Very soon we were there. It was, as I have said, placed against the
mountain side, but within the fortified lines, and did not at all
cover more than an acre and a half of ground. Outside was a tiny reed
fence, within which, neatly arranged in a semi-circular line, stood
the huts of the chief's principal wives. Maiwa of course knew every
inch of the kraal, for she had lived in it, and led us straight to the
entrance. We peeped through the gateway--not a soul was to be seen.
There were the huts and there was the clear open space floored with a
concrete of lime, on which the sun beat fiercely, but nobody could we
see or hear.

"'The jackal has gone to earth,' said Maiwa; 'he will be in the cave
behind his hut,' and she pointed with her spear towards another small
and semi-circular enclosure, over which a large hut was visible, that
had the cliff itself for a background. I stared at this fence; by
George! it was true, it was entirely made of tusks of ivory planted in
the ground with their points bending outwards. The smallest ones,
though none were small, were placed nearest to the cliff on either
side, but they gradually increased in size till they culminated in two
enormous tusks, which, set up so that their points met, something in
the shape of an inverted V, formed the gateway to the hut. I was
dumbfoundered with delight; and indeed, where is the elephant-hunter
who would not be, if he suddenly saw five or six hundred picked tusks
set up in a row, and only waiting for him to take them away? Of course
the stuff was what is known as 'black' ivory; that is, the exterior of
the tusks had become black from years or perhaps centuries of exposure
to wind and weather, but I was certain that it would be none the worse
for that. Forgetting the danger of the deed, in my excitement I
actually ran right across the open space, and drawing my knife
scratched vigorously at one of the great tusks to see how deep the
damage might be. As I thought, it was nothing; there beneath the black
covering gleamed the pure white ivory. I could have capered for joy,
for I fear that I am very mercenary at heart, when suddenly I heard
the faint echo of a cry for assistance. 'Help!' screamed a voice in
the Sisutu dialect from somewhere behind the hut; 'help! they are
murdering me.'

"/I knew the voice/; it was John Every's. Oh, what a selfish brute was
I! For the moment that miserable ivory had driven the recollection of
him out of my head, and now--perhaps it was too late.

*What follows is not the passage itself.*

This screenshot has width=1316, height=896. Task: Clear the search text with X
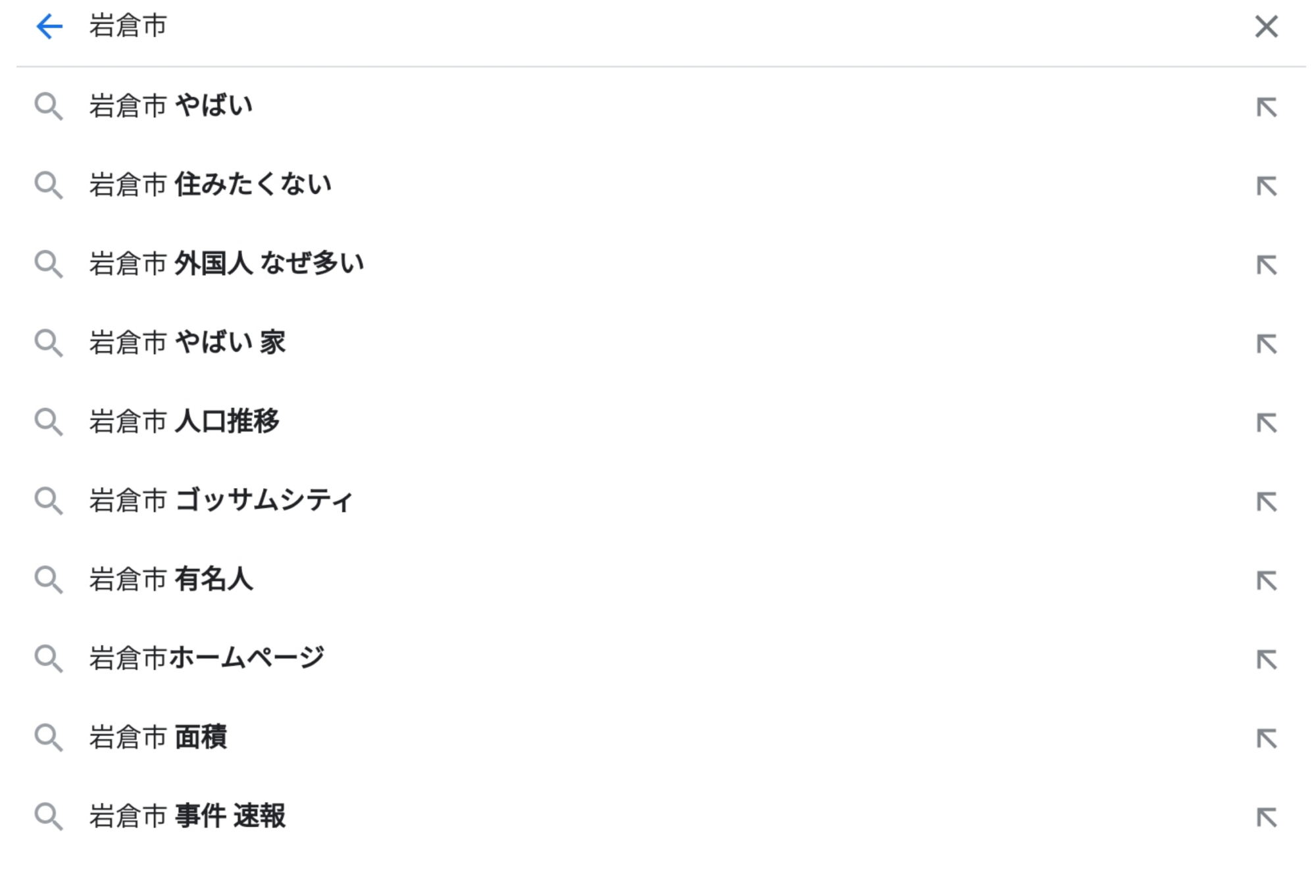[1266, 27]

"Nala, Maiwa, and the soldiers had now come up. They too heard the
voice and interpreted its tone, though they had not caught the words.

"'This way,' cried Maiwa, and we started at a run, passing round the
hut of Wambe. Behind was the narrow entrance to a cave. We rushed
through it heedless of the danger of the ambush, and this is what we
saw, though very confusedly at first, owing to the gloom.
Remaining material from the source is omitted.